WHAT YOU SHOULD DO =>
The copy should hold only the line containing "Click the 2019 red S marker" and the lines after it through the end of the material, each exact, with no pictures.

EXCERPTED RECORDS =>
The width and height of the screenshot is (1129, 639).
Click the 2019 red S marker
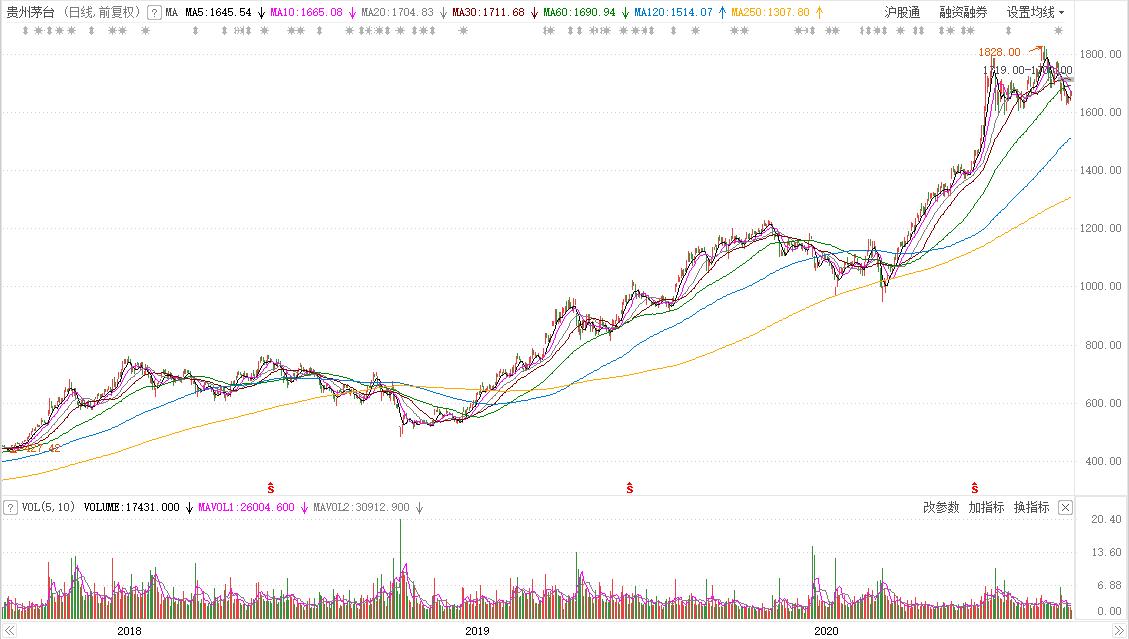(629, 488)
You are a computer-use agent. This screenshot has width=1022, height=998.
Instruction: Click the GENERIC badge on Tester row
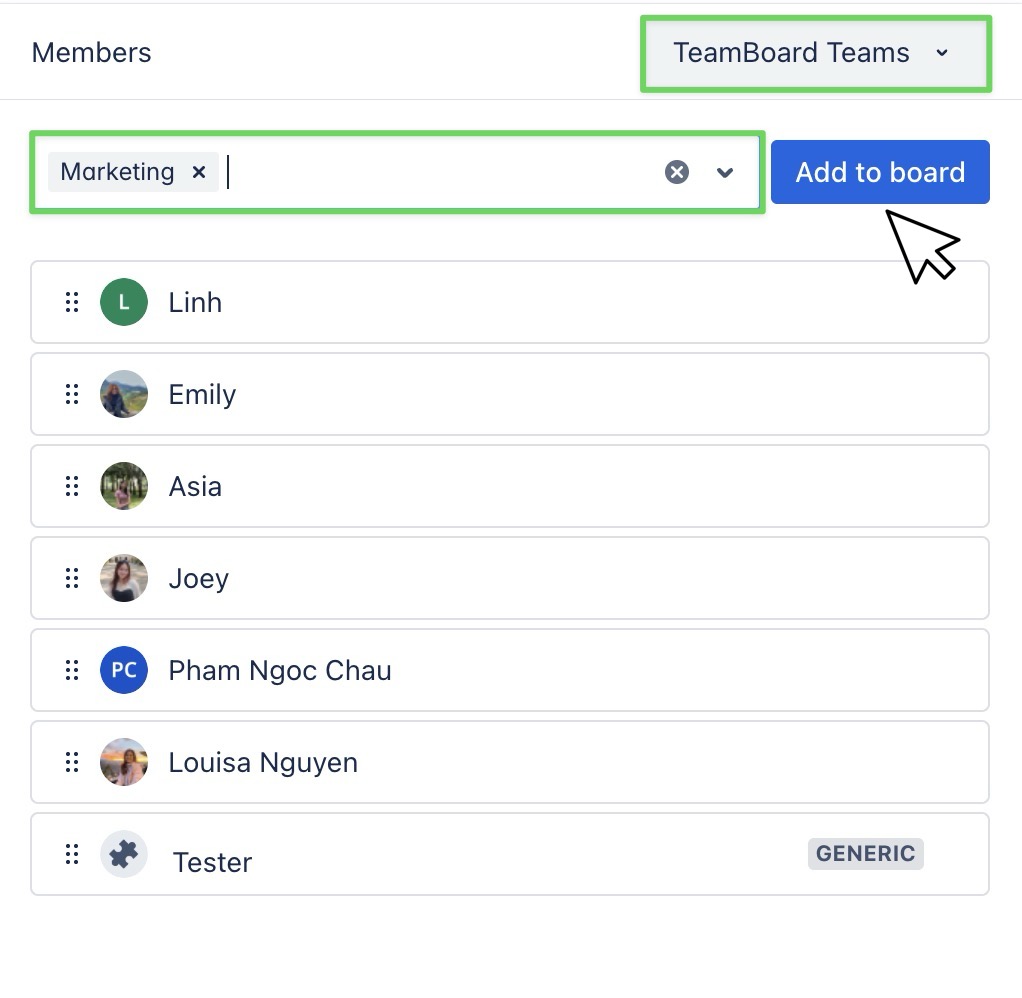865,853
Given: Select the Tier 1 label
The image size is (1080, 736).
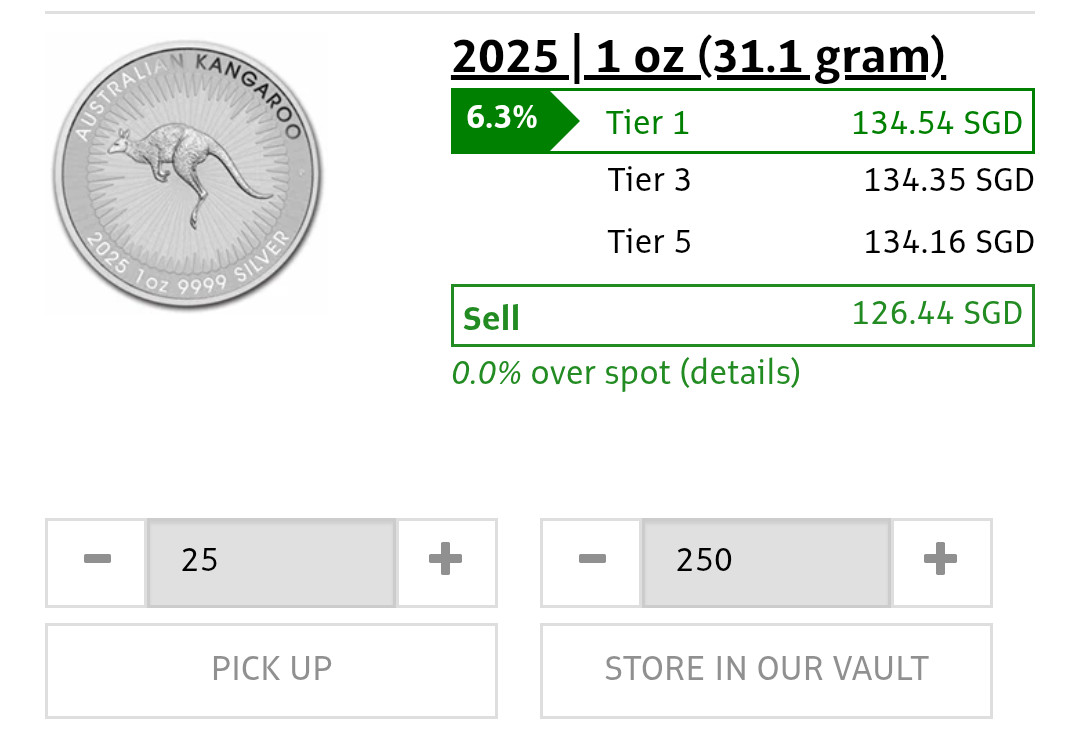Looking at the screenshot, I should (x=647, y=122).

ANSWER AREA =>
Click the 2019 red S marker
(629, 488)
You are a computer-use agent. This screenshot has width=1022, height=998.
Instruction: Click the GENERIC badge on Tester row
865,853
Given: Select the Tier 1 label
The image size is (1080, 736).
Looking at the screenshot, I should (x=647, y=122).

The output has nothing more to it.